Ok, you say it forces consolidation. That doesn't seem intuitive at all. Do you have any evidence for it? All PoW coins seem to favor consolidation. I don't think it has anything to do with the relation between fees and inflation. Can you elaborate on this?
In a competitive market prices converge to marginal cost. In the case of transactions, this includes things like the cost of electricity to actually verify the transactions as valid, bandwidth, and the increased risk of orphans if you include more transactions in your block. It does not include the cost of performing proof-of-work. The only way miners who are "paid by transactions" are able get paid for performing proof-of-work is by overcharging by the transactions themselves, and they can only do this if they have some sort of market power. Thus it is impossible for mining to be competitive if proof-of-work is paid by transaction fees. It also results in further destructive incentives, as miners try to scoop up and horde transactions (for example using a sybil attack), since transactions are no longer competitively priced, but no represent a source of profit to be "mined."
There is also the free rider argument.

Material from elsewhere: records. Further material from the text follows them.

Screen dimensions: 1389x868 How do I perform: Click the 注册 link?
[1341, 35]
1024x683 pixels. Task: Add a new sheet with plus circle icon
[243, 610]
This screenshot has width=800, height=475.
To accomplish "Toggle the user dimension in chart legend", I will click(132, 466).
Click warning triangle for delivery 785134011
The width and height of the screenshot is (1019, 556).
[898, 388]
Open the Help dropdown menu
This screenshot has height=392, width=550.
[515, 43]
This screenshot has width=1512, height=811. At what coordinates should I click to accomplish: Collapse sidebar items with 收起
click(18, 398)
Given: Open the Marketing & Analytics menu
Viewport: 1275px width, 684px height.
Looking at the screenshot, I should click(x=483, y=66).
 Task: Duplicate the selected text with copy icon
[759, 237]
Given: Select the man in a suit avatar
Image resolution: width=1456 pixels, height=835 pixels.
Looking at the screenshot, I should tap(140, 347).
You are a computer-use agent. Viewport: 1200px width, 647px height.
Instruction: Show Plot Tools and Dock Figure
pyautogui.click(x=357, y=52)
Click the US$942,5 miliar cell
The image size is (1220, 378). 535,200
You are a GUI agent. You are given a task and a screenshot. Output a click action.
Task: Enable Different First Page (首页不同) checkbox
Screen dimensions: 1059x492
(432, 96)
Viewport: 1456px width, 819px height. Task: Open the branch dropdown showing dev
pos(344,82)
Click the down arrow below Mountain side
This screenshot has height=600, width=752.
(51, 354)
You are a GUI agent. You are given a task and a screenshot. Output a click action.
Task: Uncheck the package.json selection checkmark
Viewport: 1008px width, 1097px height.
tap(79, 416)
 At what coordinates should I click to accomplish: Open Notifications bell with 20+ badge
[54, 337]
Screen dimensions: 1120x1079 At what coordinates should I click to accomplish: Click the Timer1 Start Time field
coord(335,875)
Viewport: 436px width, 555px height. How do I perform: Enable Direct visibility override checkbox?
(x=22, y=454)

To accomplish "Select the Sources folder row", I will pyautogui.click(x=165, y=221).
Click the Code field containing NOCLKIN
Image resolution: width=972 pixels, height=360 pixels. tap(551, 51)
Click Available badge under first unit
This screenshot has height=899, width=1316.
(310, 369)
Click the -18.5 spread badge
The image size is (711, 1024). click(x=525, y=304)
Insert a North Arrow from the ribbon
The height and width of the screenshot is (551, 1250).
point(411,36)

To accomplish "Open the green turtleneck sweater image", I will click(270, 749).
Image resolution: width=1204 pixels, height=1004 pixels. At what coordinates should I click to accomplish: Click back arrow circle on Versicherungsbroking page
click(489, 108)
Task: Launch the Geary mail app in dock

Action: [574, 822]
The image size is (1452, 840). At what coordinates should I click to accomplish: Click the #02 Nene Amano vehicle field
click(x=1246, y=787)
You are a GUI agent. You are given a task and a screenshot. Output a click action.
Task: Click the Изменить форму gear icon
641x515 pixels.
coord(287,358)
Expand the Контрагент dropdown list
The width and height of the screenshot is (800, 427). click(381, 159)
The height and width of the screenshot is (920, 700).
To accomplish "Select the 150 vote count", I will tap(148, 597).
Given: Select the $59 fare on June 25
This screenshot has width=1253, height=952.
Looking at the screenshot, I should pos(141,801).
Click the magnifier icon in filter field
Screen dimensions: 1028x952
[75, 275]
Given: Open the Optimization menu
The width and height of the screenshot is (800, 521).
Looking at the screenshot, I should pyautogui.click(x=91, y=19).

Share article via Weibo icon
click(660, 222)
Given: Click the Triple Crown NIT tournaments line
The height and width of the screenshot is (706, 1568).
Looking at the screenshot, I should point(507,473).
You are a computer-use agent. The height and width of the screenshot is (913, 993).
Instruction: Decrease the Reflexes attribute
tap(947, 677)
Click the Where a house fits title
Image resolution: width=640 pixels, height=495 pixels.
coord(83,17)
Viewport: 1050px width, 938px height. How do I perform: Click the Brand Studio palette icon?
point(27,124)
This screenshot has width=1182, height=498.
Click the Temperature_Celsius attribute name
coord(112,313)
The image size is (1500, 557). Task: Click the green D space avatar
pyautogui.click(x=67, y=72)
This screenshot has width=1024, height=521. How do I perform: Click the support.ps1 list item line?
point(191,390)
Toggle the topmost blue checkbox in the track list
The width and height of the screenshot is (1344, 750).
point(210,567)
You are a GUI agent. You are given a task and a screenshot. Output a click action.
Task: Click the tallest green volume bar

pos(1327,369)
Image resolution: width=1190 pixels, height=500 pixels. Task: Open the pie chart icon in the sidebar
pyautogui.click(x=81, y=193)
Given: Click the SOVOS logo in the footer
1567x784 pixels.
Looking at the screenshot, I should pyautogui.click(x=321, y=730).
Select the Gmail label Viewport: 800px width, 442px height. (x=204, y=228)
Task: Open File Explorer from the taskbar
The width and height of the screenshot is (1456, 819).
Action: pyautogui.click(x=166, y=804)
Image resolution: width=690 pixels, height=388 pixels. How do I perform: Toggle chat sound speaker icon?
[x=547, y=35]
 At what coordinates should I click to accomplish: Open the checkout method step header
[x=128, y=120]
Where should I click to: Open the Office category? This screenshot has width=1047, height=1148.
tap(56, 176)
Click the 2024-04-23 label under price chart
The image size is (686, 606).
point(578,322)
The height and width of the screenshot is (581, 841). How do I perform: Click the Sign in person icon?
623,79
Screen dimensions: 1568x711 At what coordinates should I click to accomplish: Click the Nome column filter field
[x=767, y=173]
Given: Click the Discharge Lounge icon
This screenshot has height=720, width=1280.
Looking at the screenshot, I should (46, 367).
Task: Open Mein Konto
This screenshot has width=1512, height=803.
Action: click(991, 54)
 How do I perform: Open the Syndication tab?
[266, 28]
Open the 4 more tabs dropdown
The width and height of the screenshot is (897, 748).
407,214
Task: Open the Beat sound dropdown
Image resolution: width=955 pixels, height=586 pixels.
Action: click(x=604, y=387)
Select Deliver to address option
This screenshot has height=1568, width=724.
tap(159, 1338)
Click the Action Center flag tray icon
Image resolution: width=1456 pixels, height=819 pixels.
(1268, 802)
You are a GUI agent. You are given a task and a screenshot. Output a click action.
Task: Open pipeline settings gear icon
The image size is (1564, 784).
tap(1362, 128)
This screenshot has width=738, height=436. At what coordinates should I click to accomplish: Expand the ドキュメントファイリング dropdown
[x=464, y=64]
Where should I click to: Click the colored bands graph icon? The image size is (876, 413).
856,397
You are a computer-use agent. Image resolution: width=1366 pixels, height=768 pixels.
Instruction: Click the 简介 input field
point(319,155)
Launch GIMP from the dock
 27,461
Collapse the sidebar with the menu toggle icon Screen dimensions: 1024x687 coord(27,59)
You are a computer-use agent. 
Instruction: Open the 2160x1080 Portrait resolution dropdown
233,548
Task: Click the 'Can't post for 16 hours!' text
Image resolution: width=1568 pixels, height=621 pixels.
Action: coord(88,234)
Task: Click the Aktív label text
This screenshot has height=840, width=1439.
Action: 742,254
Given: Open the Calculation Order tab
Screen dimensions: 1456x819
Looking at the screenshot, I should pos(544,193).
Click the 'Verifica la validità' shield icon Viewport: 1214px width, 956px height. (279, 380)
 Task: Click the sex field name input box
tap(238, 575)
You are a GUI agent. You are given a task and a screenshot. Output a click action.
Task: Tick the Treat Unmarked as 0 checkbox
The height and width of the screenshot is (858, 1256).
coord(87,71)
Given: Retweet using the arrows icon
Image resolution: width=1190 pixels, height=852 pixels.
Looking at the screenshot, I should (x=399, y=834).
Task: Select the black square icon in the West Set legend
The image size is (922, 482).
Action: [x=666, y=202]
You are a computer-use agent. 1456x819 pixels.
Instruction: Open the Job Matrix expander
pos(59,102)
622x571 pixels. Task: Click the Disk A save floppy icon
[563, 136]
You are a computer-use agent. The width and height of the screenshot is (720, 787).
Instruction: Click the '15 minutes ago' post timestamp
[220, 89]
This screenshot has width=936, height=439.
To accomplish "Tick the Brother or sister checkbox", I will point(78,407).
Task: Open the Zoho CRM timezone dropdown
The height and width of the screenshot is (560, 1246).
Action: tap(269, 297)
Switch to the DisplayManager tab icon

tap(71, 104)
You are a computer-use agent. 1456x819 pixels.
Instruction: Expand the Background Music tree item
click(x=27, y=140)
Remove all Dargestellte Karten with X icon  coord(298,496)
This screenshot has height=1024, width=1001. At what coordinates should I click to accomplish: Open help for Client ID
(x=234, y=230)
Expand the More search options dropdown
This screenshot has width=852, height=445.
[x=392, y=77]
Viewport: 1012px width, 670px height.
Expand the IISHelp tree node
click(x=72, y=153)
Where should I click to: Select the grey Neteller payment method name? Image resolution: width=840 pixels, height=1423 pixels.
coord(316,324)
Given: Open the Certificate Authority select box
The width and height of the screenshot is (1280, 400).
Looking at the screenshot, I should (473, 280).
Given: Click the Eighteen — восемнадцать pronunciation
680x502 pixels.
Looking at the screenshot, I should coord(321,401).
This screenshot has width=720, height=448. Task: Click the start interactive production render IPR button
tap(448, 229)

If long-term-holders just hold and don't perform transactions (i.e. generate fees), miners won't do work, and the block chain won't be secure. The holders could do the mining themselves, but again only if they collude. Individually the incentive is for each holder to sit out and let the others holders pay the costs. The higher transactions fees go (to pay for proof of work, remember?), the greater the incentive to just sit on your coins and not pay them. This only reaches an equilibrium if some individual or group acquires all or most of the long-term holdings, so that individual or group can pay the mining costs without being exploited by free riders. Failing that, you have insufficient security, and likely such a coin will never become very successful (this includes bitcoin, although I think its possible now that bitcoin becomes a version of fiat).
So no structural mining reward means either extreme concentration of power, either in mining or holdings or both. One way to look at a structural reward is a consensus among the holders to share costs (since all holdings are being diluted by inflation) instead of relying on individual decisions to incur costs and suffer from a free rider problem.
Pricing remains an issue though, as no one has come up with a good model for how much mining should be performed, and how it should be paid for. "None" is clearly wrong though, in the proof-of-work model. Using proof-of-stake (if that can be made to actually work) or something else is another question.